→ What the exercise asks
Copy out the lines of the material below, from its first line through the line that contains "Action: (x=177, y=152)", including that line. Omit the pictures.

→ Data source records
----
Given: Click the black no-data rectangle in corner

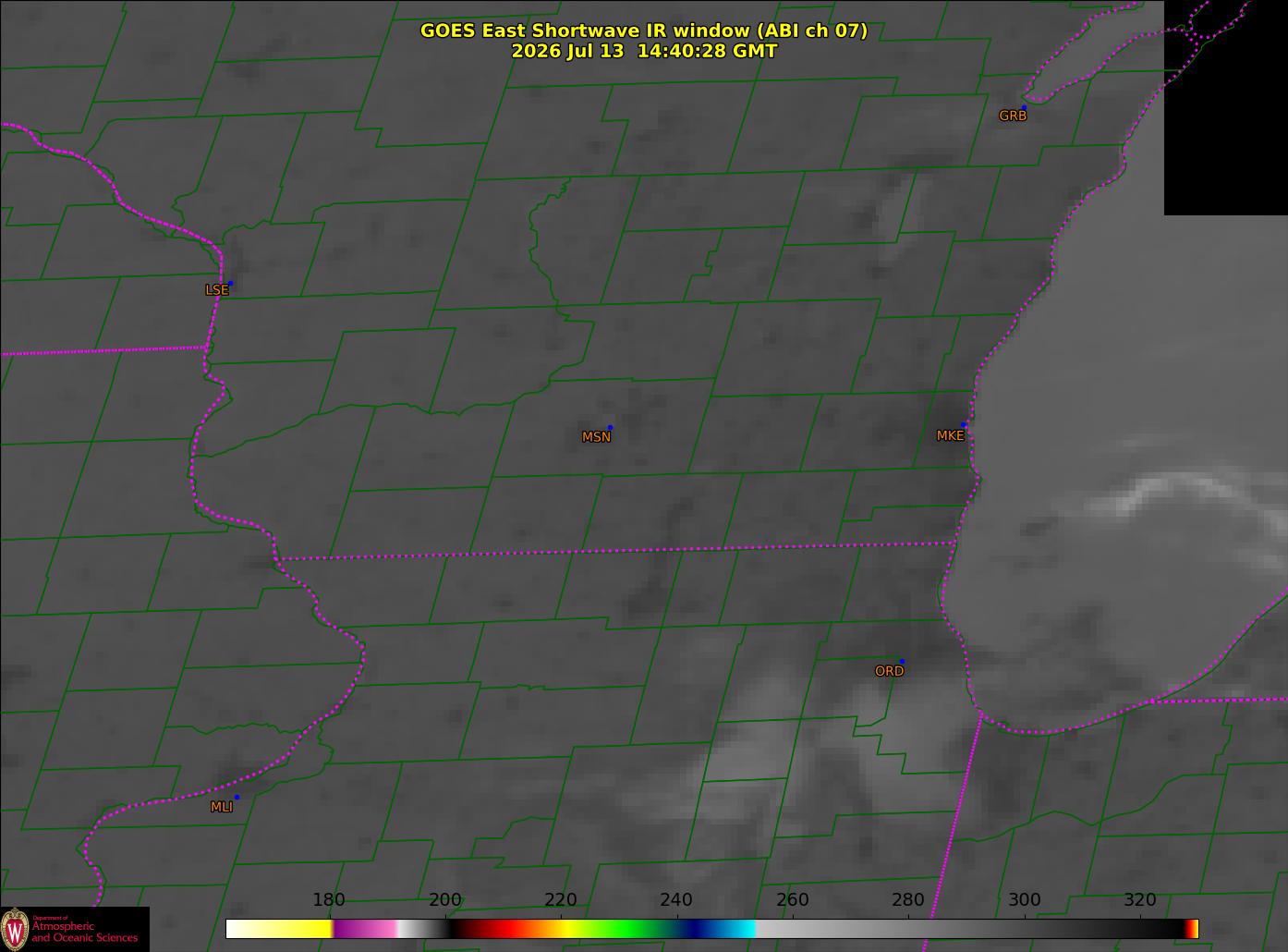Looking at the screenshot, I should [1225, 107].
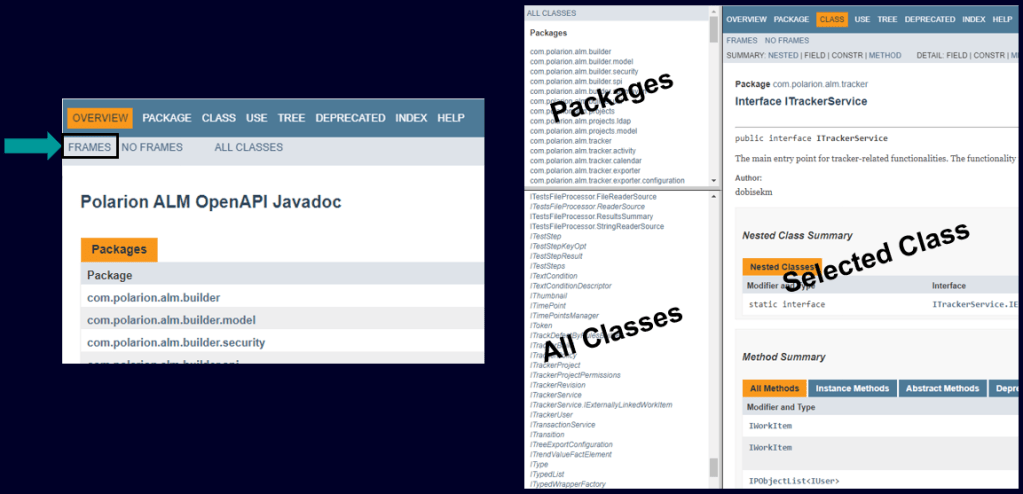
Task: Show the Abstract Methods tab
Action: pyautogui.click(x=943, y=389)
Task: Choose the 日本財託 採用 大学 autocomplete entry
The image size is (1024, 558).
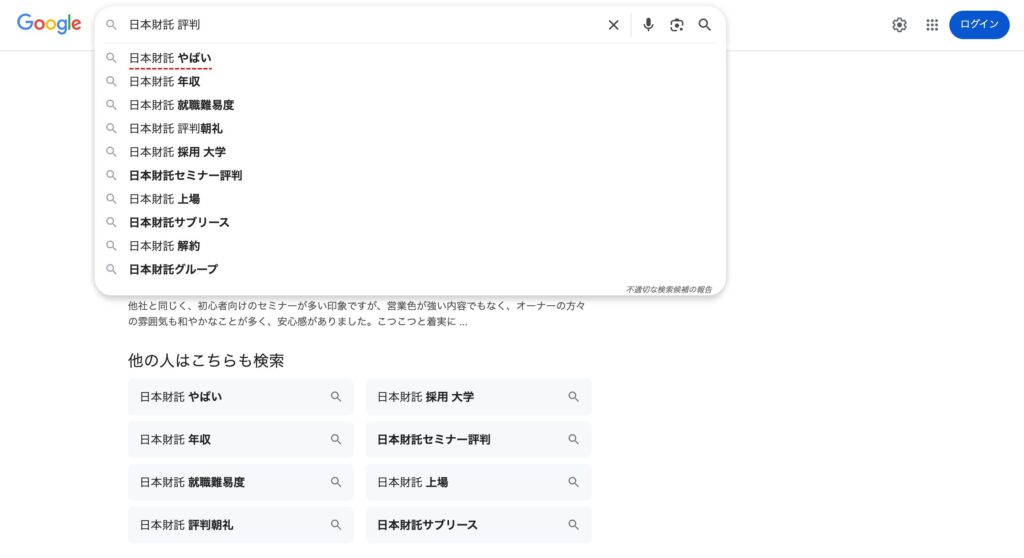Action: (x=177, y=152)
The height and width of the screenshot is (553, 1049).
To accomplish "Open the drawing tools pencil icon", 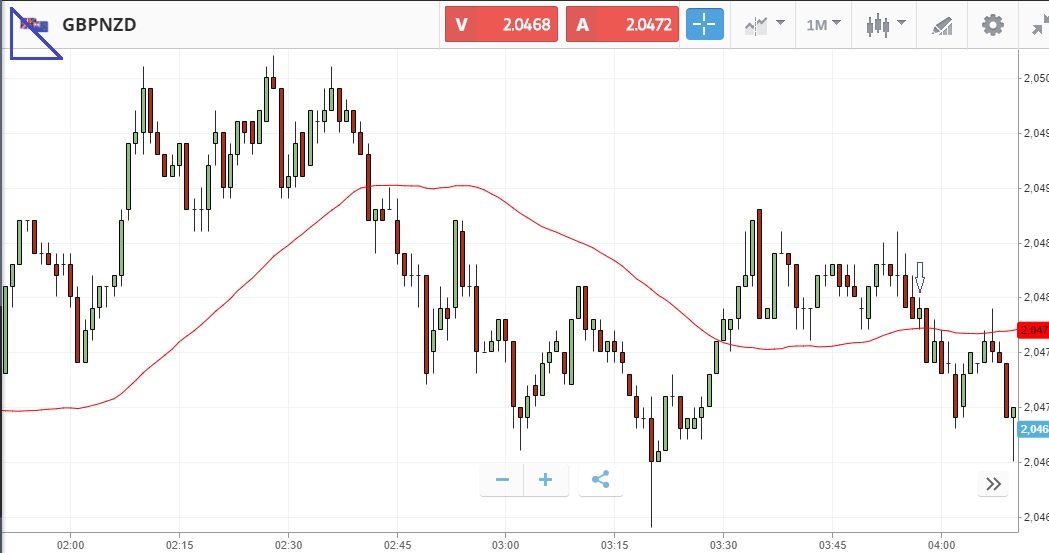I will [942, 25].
----
→ Completed task
Given: Click the black no-data rectangle in corner

Looking at the screenshot, I should [1225, 107].
Task: Show the Abstract Methods tab
Action: pyautogui.click(x=943, y=389)
Task: Choose the 日本財託 採用 大学 autocomplete entry
The image size is (1024, 558).
Action: (x=177, y=152)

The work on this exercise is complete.